> Written request: Put each line of the records below into a Markdown table with two columns, Row and Line. Number the rows in order and leave out blank lines.

> Stored rows:

******************************

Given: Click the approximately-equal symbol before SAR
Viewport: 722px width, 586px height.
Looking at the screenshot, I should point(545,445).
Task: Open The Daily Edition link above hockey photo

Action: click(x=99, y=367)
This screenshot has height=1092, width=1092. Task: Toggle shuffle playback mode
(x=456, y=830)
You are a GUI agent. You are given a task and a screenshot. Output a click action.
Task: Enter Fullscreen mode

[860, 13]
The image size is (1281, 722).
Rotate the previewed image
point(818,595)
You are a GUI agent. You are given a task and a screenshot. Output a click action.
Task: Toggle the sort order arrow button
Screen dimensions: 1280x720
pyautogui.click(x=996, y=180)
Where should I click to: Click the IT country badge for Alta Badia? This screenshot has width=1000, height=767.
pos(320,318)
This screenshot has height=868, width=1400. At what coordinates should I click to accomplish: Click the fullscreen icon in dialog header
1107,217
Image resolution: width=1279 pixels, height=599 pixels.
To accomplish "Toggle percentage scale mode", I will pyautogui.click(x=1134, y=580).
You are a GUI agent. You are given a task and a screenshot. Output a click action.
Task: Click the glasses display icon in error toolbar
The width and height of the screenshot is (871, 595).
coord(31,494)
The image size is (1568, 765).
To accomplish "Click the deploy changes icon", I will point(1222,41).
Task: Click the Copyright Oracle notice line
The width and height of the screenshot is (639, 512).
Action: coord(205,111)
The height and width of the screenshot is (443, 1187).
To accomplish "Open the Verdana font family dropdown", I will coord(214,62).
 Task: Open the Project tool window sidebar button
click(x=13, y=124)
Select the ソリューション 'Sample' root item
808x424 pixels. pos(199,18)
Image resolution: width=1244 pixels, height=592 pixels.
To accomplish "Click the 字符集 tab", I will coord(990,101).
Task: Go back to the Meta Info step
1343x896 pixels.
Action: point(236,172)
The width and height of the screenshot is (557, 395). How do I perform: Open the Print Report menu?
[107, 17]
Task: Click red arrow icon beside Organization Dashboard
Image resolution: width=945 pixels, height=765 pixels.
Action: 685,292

******************************

> Response for this exercise:
| Row | Line |
|---|---|
| 1 | Given: Click the approximately-equal symbol before SAR |
| 2 | Viewport: 722px width, 586px height. |
| 3 | Looking at the screenshot, I should point(545,445). |
| 4 | Task: Open The Daily Edition link above hockey photo |
| 5 | Action: click(x=99, y=367) |
| 6 | This screenshot has height=1092, width=1092. Task: Toggle shuffle playback mode |
| 7 | (x=456, y=830) |
| 8 | You are a GUI agent. You are given a task and a screenshot. Output a click action. |
| 9 | Task: Enter Fullscreen mode |
| 10 | [860, 13] |
| 11 | The image size is (1281, 722). |
| 12 | Rotate the previewed image |
| 13 | point(818,595) |
| 14 | You are a GUI agent. You are given a task and a screenshot. Output a click action. |
| 15 | Task: Toggle the sort order arrow button |
| 16 | Screen dimensions: 1280x720 |
| 17 | pyautogui.click(x=996, y=180) |
| 18 | Where should I click to: Click the IT country badge for Alta Badia? This screenshot has width=1000, height=767. |
| 19 | pos(320,318) |
| 20 | This screenshot has height=868, width=1400. At what coordinates should I click to accomplish: Click the fullscreen icon in dialog header |
| 21 | 1107,217 |
| 22 | Image resolution: width=1279 pixels, height=599 pixels. |
| 23 | To accomplish "Toggle percentage scale mode", I will pyautogui.click(x=1134, y=580). |
| 24 | You are a GUI agent. You are given a task and a screenshot. Output a click action. |
| 25 | Task: Click the glasses display icon in error toolbar |
| 26 | The width and height of the screenshot is (871, 595). |
| 27 | coord(31,494) |
| 28 | The image size is (1568, 765). |
| 29 | To accomplish "Click the deploy changes icon", I will point(1222,41). |
| 30 | Task: Click the Copyright Oracle notice line |
| 31 | The width and height of the screenshot is (639, 512). |
| 32 | Action: coord(205,111) |
| 33 | The height and width of the screenshot is (443, 1187). |
| 34 | To accomplish "Open the Verdana font family dropdown", I will coord(214,62). |
| 35 |  Task: Open the Project tool window sidebar button |
| 36 | click(x=13, y=124) |
| 37 | Select the ソリューション 'Sample' root item |
| 38 | 808x424 pixels. pos(199,18) |
| 39 | Image resolution: width=1244 pixels, height=592 pixels. |
| 40 | To accomplish "Click the 字符集 tab", I will coord(990,101). |
| 41 | Task: Go back to the Meta Info step |
| 42 | 1343x896 pixels. |
| 43 | Action: point(236,172) |
| 44 | The width and height of the screenshot is (557, 395). How do I perform: Open the Print Report menu? |
| 45 | [107, 17] |
| 46 | Task: Click red arrow icon beside Organization Dashboard |
| 47 | Image resolution: width=945 pixels, height=765 pixels. |
| 48 | Action: 685,292 |